* OBJECTIVES
a - Copy the stretch of the passage about the writing life from "Navigating the needs" through "and Jonathan Rose.", with "writer" renamed to "novelist".
b - Translate this sentence from the passage about the writing life into Spanish: "My writing time usually began around six a.m. and often stretched to ten a.m."
c - Please pick up the passage about the writing life and carry it on from the point where it stops.

* SELECTION
I've never discounted the role of luck, determination, obsession and sacrifice, without which no entrepreneurial adventure can ever succeed. At long last, I had found the time to pursue my real goal. Since I was the boss I could manipulate my time to allow four hours in the morning every day to pursue my writing career and on my own authority I could juggle that time without fear of reprisal. My writing time usually began around six a.m. and often stretched to ten a.m. The kids were out of the house by eight a.m. and my wife was busy with various chores and later with her career. We always made it a point to have dinner together and during the summer we either vacationed together or took a house at the beach and I commuted every weekend.

I finally decided to close my agency in 1974, at the age of 47, after the successful publication of my first novel, Undertow. From that point on I was able to pursue a more active writing schedule and by then the kids were older and busy with their schooling and my wife had found a career path.

Navigating the needs of loved ones and the compulsions of the creative life is, in my opinion, a necessity for a working writer. Throughout my career, which has spanned more than a half a century of writing, producing more than fifty novels, numerous short stories, essays, and plays, I have maintained a marriage that has lasted nearly 65 years and an excellent relationship with my three sons -- quite the opposite of the marriage between my most well-known characters Barbara and Jonathan Rose.

* DATA EXTRACT

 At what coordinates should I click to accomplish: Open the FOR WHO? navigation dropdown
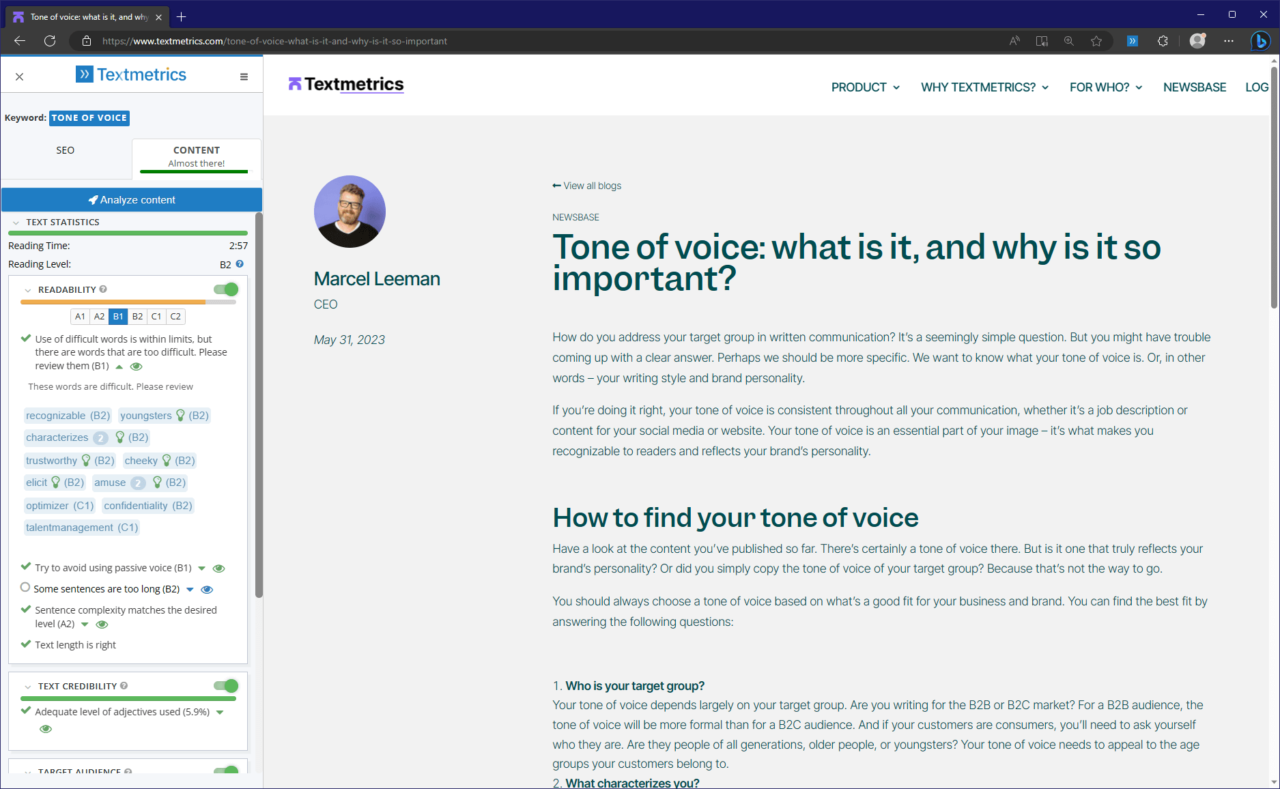coord(1105,87)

* RESULTS IN ORDER
a -
Navigating the needs of loved ones and the compulsions of the creative life is, in my opinion, a necessity for a working novelist. Throughout my career, which has spanned more than a half a century of writing, producing more than fifty novels, numerous short stories, essays, and plays, I have maintained a marriage that has lasted nearly 65 years and an excellent relationship with my three sons -- quite the opposite of the marriage between my most well-known characters Barbara and Jonathan Rose.

b - Mi tiempo de escritura solía comenzar alrededor de las seis de la mañana y a menudo se extendía hasta las diez de la mañana.

c -
My dream is an ever-evolving creature and I continue to invest myself in it. After achieving the luxury of full-time authorship I discovered that the changing patterns of book publishing allowed an author the option of becoming his or her own master, something I write extensively about in "Why I Went Independent as an Author."

For that impetus, I continue to cite my father's futile struggle and while in the end it left him discouraged and bereft, it imbued me with the reason to strike out on my own, to live in my own time, at my own pace, and make my own decisions on what to write, obeying the muse that motivates my creative instincts. I think my father would have applauded my decision.